La continuation de la saison littéraire cette semaine inclut six des onze romans en lice pour recevoir le Prix littéraire Le Monde 2024, dont le gagnant sera annoncé le 4 septembre. Les auteurs enregistrés dans l’ordre alphabétique comprennent : Justine Augier avec son analyse sur le scandale Lafarge, détaillant comment le fabricant de ciment a bénéficié des transactions dans une Syrie déchirée par la guerre civile ; Maryline Desbiolles qui suit le parcours tumultueux d’une petite-fille de harkis ; Sébastien Dulude, qui décrit son enfance dans la zone minière d’amiante du Québec ; Shane Haddad dépeignant le déclin de trois jeunes amoureux ; Jean-Noël Orengo qui s’immerge dans les mensonges d’Albert Speer, l’architecte favori d’Hitler ; et Guillaume Sire qui traverse émotionnellement le 20ème siècle, des années 1920 à la Libération.
ROMAN. Le livre « Personne morale » de Justine Augier.
Le scandale Lafarge a suscité un grand nombre d’enquêtes, de documentations, d’émissions spéciales, de milliers de pages de rapports juridiques et de procès-verbaux depuis qu’un article de Le Monde a mis en lumière l’accord financier que la société de ciment avait négocié avec des groupes djihadistes en Syrie (y compris l’Etat islamique) afin de maintenir son usine de Jalabiya en fonctionnement, en 2013 et 2014, durant la guerre civile qui flagellait la région et alors que la majorité des multinationales avaient abandonné le pays. Qu’est-ce qu’un travail littéraire peut ajouter à cette saga?

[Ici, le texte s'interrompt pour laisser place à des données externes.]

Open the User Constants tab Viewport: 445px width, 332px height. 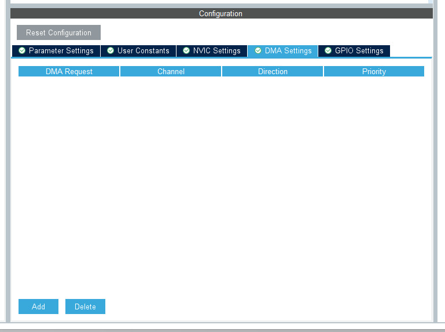(143, 51)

L’histoire est captivante, sans même avoir recours aux éléments traditionnels qui caractérisent habituellement ce type d’histoire et lui garantissent son succès : les mystères, les conflits, la confusion entre des motifs économiques et politiques, l’ambiguïté entre le bien et le mal, entre les méchants et les héros. Justine Augier tend l’oreille à chaque groupe engagé dans l’affaire et s’intéresse en profondeur à tous : actionnaires, dirigeants, relais locaux, travailleurs, intermédiaires, associations portant plainte pour complicité en crime contre l’humanité, contre une « entité morale » qui a également enfreint un embargo et mis en danger la vie de ses employés syriens.
Chaque groupe s’exprime et révèle différentes langues. Les faits sont continuellement interprétés : à travers le jargon du management et des profits, le langage diplomatique, le vocabulaire juridique. Justine Augier réalise que la vérité réside exactement là où ces discours divergents se heurtent et se fragmentent. En tant qu’écrivaine, sa mission consiste à tisser ces langues incompatibles pour révéler des lacunes et mettre en lumière une histoire stupéfiante, qui est aussi parodique à plusieurs niveaux, illustrant autant l’accélération de la mondialisation néolibérale que le cynisme de la nature humaine. De Ti. Sa.